SPIRIT CAMP, South Dakota — On a slight hill in the middle of fallow corn fields sits a circle of tipis, the only view for miles in any direction. This is the Rosebud Sioux Tribe Spirit Camp, a statement of opposition to the Keystone XL pipeline and a site for people to come pray that the project be rejected. The camp is hosted by the Rosebud Sioux Tribe and sits on tribal land nestled right up against the proposed pipeline route.
Almost every morning campers greet the sun with songs of prayer, and each night they hold an inipi (sweat lodge) ceremony as the sun sets. They hope their prayers are enough to stave off the construction of the Keystone Pipeline, which would jeopardize their community and its water supply. In the next few weeks Obama is expected to make a final decision about the project, and many hold out hope that he will reject it. But if the plan is approved, the organizers of the camp say they intend to stay and stop the construction themselves.
Leota Iron Cloud describes herself as a “behind the scenes person”, and she seems to hold the place together, refilling the water jugs, sweeping corn husks from the kitchen, preparing food. She says she has always been concerned about her community and has wanted to be involved, but has been kept away from activism by the violence she sees on TV. A Lakota grandmother, she was brought up in the Episcopal Church but now practices traditional Lakota ways; when she found out about the Spirit Camp she hitchhiked out to contribute her prayers to the struggle against the Keystone Pipeline.
“As soon as I heard about this camp I felt like I had to go there, Iron Cloud said. “I don’t have a voice in DC or nothing but at least I can go there and pray. And prayers do help and so I’m here to make a difference for my people, the farmers, everybody.”
Many others have been drawn in by the spiritual focus of this action. Every day visitors from the reservations come to donate supplies, bring hot meals, help cook. Others come from Canada, from other states, all curious about the pipeline and the effect it will have on this community. The first day I arrived I was greeted by a documentary crew, also from California.
On my first night at the camp, I was sitting in the kitchen tent talking to Gary Dorr, a Nez Perce organizer, and I asked him if he had been an activist before the Keystone XL pipeline proposal. He looked at me and said “I am an Indian. An Indian is an activist every day”.
This weekend a handful of other campers joined us at the Spirit Camp, and on Saturday night we shared dinner together in the kitchen tent. Over hamburgers the campers shared stories about their lives, about alcoholism and the gang culture that plagues their communities. They worry that if the pipeline goes through these problems will be exacerbated by the “man camps” that inevitably spring up alongside fossil fuel projects.
One of the camp coordinators, Paula Antoine, reflects on some of the racism she has encountered in nearby communities. Once, while participating in a Sundance ceremony, a truck drove by and fired on the ensemble. She had to pull her kids to the ground and lay on top of them to keep them safe. Shortly after that the rocks used to heat their sweat lodge were taken and arranged in a large swastika in an adjacent field.
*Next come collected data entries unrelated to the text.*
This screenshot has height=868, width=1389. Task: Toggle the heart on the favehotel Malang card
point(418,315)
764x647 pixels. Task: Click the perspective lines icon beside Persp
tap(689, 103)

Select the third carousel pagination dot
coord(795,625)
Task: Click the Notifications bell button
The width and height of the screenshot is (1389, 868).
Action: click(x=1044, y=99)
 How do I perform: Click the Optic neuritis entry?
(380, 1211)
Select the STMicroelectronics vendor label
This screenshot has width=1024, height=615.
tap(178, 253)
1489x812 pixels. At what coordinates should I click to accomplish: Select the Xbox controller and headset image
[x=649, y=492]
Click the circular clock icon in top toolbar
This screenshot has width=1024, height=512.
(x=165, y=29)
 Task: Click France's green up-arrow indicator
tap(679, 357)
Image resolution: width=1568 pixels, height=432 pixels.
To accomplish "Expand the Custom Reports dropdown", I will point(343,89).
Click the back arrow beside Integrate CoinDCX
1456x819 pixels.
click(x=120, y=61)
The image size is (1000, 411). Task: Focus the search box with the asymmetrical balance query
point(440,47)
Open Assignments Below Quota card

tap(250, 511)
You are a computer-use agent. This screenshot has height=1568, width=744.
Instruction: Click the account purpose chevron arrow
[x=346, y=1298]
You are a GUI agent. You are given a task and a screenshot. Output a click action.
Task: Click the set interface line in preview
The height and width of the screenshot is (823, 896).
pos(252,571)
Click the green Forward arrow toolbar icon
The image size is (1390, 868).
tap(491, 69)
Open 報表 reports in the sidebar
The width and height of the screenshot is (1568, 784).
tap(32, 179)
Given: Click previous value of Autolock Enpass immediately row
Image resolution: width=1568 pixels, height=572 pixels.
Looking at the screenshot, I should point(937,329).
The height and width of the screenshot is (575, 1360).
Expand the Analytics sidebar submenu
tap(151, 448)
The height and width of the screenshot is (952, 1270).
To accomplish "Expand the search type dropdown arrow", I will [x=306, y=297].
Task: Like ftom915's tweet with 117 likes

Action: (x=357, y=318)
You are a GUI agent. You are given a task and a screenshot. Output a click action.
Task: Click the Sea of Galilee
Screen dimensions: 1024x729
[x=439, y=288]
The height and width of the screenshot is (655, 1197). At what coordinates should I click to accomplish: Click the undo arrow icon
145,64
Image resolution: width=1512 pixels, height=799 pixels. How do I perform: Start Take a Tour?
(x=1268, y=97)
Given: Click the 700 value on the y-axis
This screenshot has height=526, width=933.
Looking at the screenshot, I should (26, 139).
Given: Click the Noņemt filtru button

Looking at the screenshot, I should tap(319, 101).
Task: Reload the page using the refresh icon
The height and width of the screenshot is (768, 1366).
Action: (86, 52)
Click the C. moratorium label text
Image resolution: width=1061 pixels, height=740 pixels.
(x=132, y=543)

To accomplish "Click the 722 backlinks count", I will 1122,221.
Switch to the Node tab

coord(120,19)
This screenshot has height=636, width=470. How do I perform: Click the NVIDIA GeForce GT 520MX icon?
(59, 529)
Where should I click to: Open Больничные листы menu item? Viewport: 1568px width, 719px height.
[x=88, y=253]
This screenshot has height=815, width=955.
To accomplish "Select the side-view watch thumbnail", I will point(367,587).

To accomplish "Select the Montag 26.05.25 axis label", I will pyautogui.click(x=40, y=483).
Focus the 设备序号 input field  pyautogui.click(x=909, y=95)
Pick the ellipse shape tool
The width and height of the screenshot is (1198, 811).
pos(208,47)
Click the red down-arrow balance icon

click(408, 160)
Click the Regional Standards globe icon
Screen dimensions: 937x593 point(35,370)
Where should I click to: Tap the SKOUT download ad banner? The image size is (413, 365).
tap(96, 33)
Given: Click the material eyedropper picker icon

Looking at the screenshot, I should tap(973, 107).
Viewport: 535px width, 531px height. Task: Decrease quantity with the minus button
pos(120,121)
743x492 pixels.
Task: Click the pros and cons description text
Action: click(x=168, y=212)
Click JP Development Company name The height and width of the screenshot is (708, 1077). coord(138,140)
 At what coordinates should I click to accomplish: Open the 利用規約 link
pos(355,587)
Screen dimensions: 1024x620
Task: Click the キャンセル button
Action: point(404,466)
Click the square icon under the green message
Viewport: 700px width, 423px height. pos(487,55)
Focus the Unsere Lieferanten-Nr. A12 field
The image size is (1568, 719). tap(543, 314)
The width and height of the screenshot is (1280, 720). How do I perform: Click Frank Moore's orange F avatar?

Paula tells me that for the past year she has had nightmares of being attacked at this camp, and whenever she sees a car drive up, I watch her body tense and her eyes fixate on it until she sees its driver is friendly. The tipis are now encircled by hay bales, in part to block the fierce South Dakota wind, and in part to shield the camp from bullets.
I started to understand what Gary meant. When my family sits down to a meal, we talk about our vacations, the books we’re reading, our grades. If the discussion turns to politics it is almost always a topic very tangential to our immediate lives. For the Indians gathered around the table in the kitchen tent, day to day life is a battle against oppression, one stacked against them thanks to a long history of genocide and displacement that remains in the back of everyone’s mind.
An Indian is an activist every day because she has to fight oppression every day, whether she chooses to or not.
The Keystone XL pipeline is just one more attack on a population that is always on the defensive. When I ask why people are camping here, almost everyone gives me the same answer. They are here because the water they and their children drink is imperiled by the pipeline plan. Because they have watched tribes up north in Canada disintegrate and First Nations people die of cancer from the water pollution. For the people I am staying with, water is life. As crude bitumen flows over the Missouri river and the Oglala aquifer, their existence is being threatened, yet again and on just another front.
When I ask Iron Cloud what she would tell people across the country to do to stop the pipeline, her answer is simple. “Pray,” she says. “There are a lot of things people can do but like me, I don’t have no resources or nothing. The best I can do is pray, and just be here.”